──────── SUPPLIED TEXT ────────

Shares of Non-Voting Common Stock will automatically convert into shares of Voting Common Stock in certain circumstances, including in a transfer (a) in a Widespread Public Distribution (as defined in the Amendment), (b) to the Company, (c) in which no transferee (or group of associated transferees) would receive 2% or more of the outstanding securities of any class of voting securities or (d) to a controlling shareholder. Shares of Voting Common Stock issued upon such a conversion will have the same rights and privileges as the shares of Voting Common Stock then issued and outstanding, including the right to cast one vote per share. Any issuance of additional shares of Voting Common Stock issued as a result of the conversion of shares of Non-Voting Common Stock would increase the total number of shares of Voting Common Stock outstanding on a one-for-one basis.

The foregoing description of the Amendment does not purport to be complete and is qualified in its entirety by reference to the full text of the Amendment, a copy of which is included as Exhibit 3.1 to this Current Report on Form 8-K and incorporated by reference herein.

The information set forth in Item 5.07 of this report with respect to shareholder approval of the Amendment is incorporated by reference into this Item 5.03.

Item 5.07. Submission of Matters to a Vote of Security Holders.

On May 17, 2021, the Company held its annual meeting of shareholders (the “Annual Meeting”). At the close of business on April 1, 2021 (the record date for the Annual Meeting), there were 33,160,605 shares of Voting Common Stock outstanding and entitled to vote. At the Annual Meeting, 32,064,880, or 96.70%, of the outstanding shares of Voting Common Stock entitled to vote were represented in person or by proxy.
2



At the Annual Meeting, shareholders of the Company: (1) elected David L. Bonvenuto, James J. Dolan and Audrey P. Dunning to the Board of Directors as Class I members, for terms expiring at the Company’s 2025 annual meeting of shareholders; (2) approved the compensation of the Company’s named executive officers on an advisory basis; (3) approved the ratification of the appointment of KPMG LLP as the Company’s independent registered public accounting firm for the fiscal year ending December 31, 2021; (4) approved an amendment to the Company’s 2014 Omnibus Incentive Plan (the “Omnibus Incentive Plan”) to increase the number of authorized shares of Voting Common Stock issuable under the Omnibus Incentive Plan and to clarify eligibility for participation under the Omnibus Incentive Plan; (5A) approved an amendment to the Articles to increase the number of authorized shares of common stock; and (5B) approved an amendment to the Articles to authorize the creation of the Non-Voting Common Stock. The final results of voting on each of the matters submitted to a vote of the Company’s shareholders during the Annual Meeting are set forth below.

──────── DATASET ────────

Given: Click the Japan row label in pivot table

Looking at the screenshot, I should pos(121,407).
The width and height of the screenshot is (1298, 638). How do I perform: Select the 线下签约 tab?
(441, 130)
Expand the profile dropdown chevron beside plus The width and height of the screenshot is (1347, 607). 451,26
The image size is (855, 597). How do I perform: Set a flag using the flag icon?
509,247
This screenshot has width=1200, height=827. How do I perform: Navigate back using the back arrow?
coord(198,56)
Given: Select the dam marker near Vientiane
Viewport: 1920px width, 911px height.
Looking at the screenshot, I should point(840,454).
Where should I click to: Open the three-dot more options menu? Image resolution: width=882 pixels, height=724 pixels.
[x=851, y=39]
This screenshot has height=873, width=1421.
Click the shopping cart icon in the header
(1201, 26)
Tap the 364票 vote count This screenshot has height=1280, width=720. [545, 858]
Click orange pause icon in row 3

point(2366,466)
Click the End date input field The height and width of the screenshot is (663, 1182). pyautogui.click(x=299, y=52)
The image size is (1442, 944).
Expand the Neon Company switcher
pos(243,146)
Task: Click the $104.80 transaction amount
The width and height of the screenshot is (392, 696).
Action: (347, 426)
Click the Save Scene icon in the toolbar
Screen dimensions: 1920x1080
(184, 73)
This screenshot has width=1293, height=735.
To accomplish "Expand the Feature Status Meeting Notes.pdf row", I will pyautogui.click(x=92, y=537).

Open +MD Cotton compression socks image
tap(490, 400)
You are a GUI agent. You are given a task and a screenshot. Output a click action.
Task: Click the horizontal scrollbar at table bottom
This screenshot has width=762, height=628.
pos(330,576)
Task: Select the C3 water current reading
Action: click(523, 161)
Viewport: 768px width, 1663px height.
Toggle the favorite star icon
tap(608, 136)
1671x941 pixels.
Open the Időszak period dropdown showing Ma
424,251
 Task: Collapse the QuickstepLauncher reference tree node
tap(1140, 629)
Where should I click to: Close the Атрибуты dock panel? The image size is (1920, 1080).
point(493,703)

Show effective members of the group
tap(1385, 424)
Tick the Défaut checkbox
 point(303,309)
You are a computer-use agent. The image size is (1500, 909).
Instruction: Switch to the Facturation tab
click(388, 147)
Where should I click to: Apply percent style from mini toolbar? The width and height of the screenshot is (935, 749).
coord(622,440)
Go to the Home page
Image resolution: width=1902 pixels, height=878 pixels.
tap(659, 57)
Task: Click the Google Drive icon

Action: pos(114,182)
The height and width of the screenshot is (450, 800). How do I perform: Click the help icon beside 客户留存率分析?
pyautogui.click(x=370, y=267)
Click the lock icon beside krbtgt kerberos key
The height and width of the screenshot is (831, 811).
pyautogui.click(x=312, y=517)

────────

Copy from the filing excerpt everything from "Shares of Non-Voting Common Stock will" down to "a one-for-one basis.". The items have no role here.

Shares of Non-Voting Common Stock will automatically convert into shares of Voting Common Stock in certain circumstances, including in a transfer (a) in a Widespread Public Distribution (as defined in the Amendment), (b) to the Company, (c) in which no transferee (or group of associated transferees) would receive 2% or more of the outstanding securities of any class of voting securities or (d) to a controlling shareholder. Shares of Voting Common Stock issued upon such a conversion will have the same rights and privileges as the shares of Voting Common Stock then issued and outstanding, including the right to cast one vote per share. Any issuance of additional shares of Voting Common Stock issued as a result of the conversion of shares of Non-Voting Common Stock would increase the total number of shares of Voting Common Stock outstanding on a one-for-one basis.